Ainsi, les pistes d’action contre l’émiettement du sentiment d’appartenance et la fragilisation de la confiance accordée à Direction prendraient la culture d’entreprise comme levier principal de renouveau :
– La communication interne doit produire un récit commun, partagé, compréhensible par chacun en dépit des spécificités métiers et techniques, une littérature unique qui tisse un lien transverse à chaque ligne métier, dans chaque espace géographique et auprès de l’ensemble des populations. Ces récits se ponctuent d’évènements fondateurs d’une nouvelle histoire, réunissent l’ensemble des salariés dans une histoire commune et mobilisent dans un projet commun.
– Du top management au manager de proximité, l’ensemble de la ligne managériale doit partager une même conception du rôle de manager commune à chaque échelon hiérarchique et dans chaque ligne métier.
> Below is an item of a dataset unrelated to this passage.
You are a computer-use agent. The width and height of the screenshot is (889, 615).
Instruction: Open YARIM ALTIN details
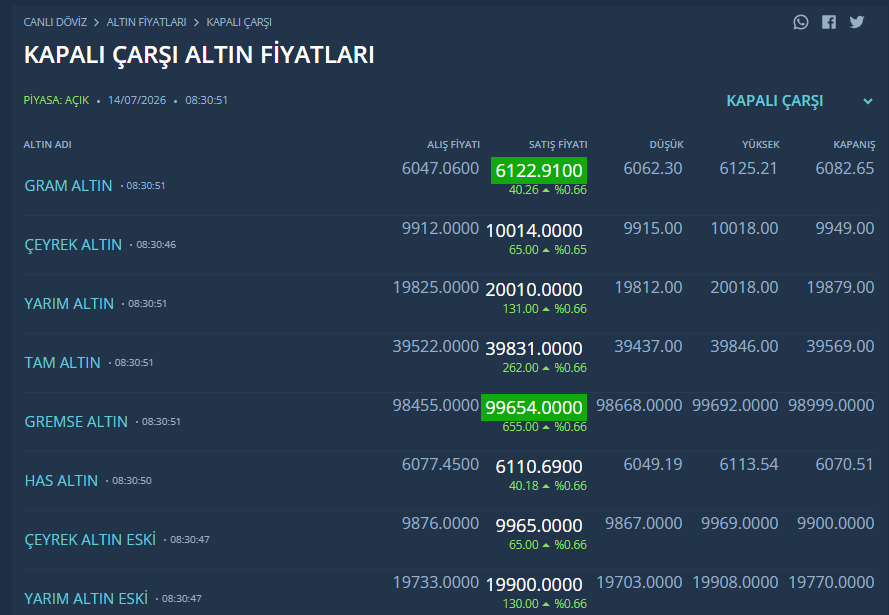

Ainsi, la culture managériale se charge de diffuser auprès de l’ensemble des collaborateurs une même culture de travail, des principes communs, des exigences partagées et des standards de qualité homogènes.
C’est ainsi sans doute à la Direction des Ressources Humaines de prendre la responsabilité de la conduite de ce type de grands projets stratégiques.
Auteur : Valéry TAN
Bonjour,
Pensez vous possible justement l’uniformisation et l’homogénéisation du système d’organisation d’une entreprise après différentes fusions qui ont affaibli la culture d’entreprise de base et après un certain temps, où ses valeurs n’ont plus beaucoup d’importance pour les salariés ? La création d’une « nouvelle » culture d’entreprise permettrait elle de rendre l’entreprise plus efficace et de définir un sentiment d’appartenance des salariés plus important ?
LJ
Sans doute que dans toute autre entreprise, un déficit de lien et de symboles communs n’aurait pas semblé autant lacunaire aux yeux des salariés. En l’espèce, il y avait dans ce cas précis une forte demande de culture. L’histoire de cette entreprise est effectivement traversée par ce désir d’appartenance si bien qu’aujourd’hui, sa dilution a pu amener à un état de crise, de clivages et de formation de clans. Les salariés ont justement déploré l’éclatement de la culture. Mais il s’agit moins d’inventer ex nihilo de nouvelles croyances que de rappeler aux collaborateurs un ensemble de valeurs préexistantes. Encore faut-il les connaître puis être capable de les ranimer… Egalement, rappelons que la culture n’est pas quelque chose d’abstrait, et l’un de ses piliers pour favoriser l’adhésion à la stratégie est la culture managériale, qui comprend outre le système managérial (mode de fixation des objectifs, rapports de subordination, modalités de reporting, etc.), les valeurs auxquelles chaque collaborateur peut se rapporter en toutes circonstances, en somme, une maxime de l’action qui sert de référentiel dans une multiplicité de situations. En cas d’incertitude, chacun doit pouvoir fonder ses décisions sur un socle resserré de valeurs.